Барг Длинный, державший мальчишку за плечо, выступил вперед и степенно произнес:
— С утра с самого, как на пост заступили, его увидели. Вокруг крепости шастал, высматривал чего-то. Мы пару раз стрельнули. Из эрболета…
— Арбалета, дубина.
— Вот-вот. А он давай в ворота барабанить. Хочу, кричит, с господином вашим говорить по важному делу. Ну мы, понятно, ему… — Длинный покачал увесистым кулаком.
Я сделал знак, бродягу подтащили ближе, и я удивился: глаза у него были смеющиеся, бесстрашные, а на лице сквозь разводы грязи и крови угадывалось некое подобие улыбки.
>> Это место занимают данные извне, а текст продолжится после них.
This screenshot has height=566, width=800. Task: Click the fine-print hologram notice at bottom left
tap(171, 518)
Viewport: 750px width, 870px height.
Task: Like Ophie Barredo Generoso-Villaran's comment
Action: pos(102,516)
Было похоже, что дрожит он не от страха, а от какой-то ему одному ведомой радости и собирается поделиться этой радостью со мной.
— По-антарски говоришь? — спросил я. Он с готовностью кивнул. — Я слушаю тебя.
Антарский — язык юго-запада, его не знает в Даугтере никто, кроме меня. Мальчишка заговорил, и я удивился еще раз. Это был не просто антарский, это был гэриг — изобретение столичной аристократии, вычурный жаргон королевского двора. Сам король Йорум, дожив до старости, так и не смог постичь до конца всех его тонкостей, за что и получил прозвище Косноязычный. Бродяга же в гэриге — как рыба в воде.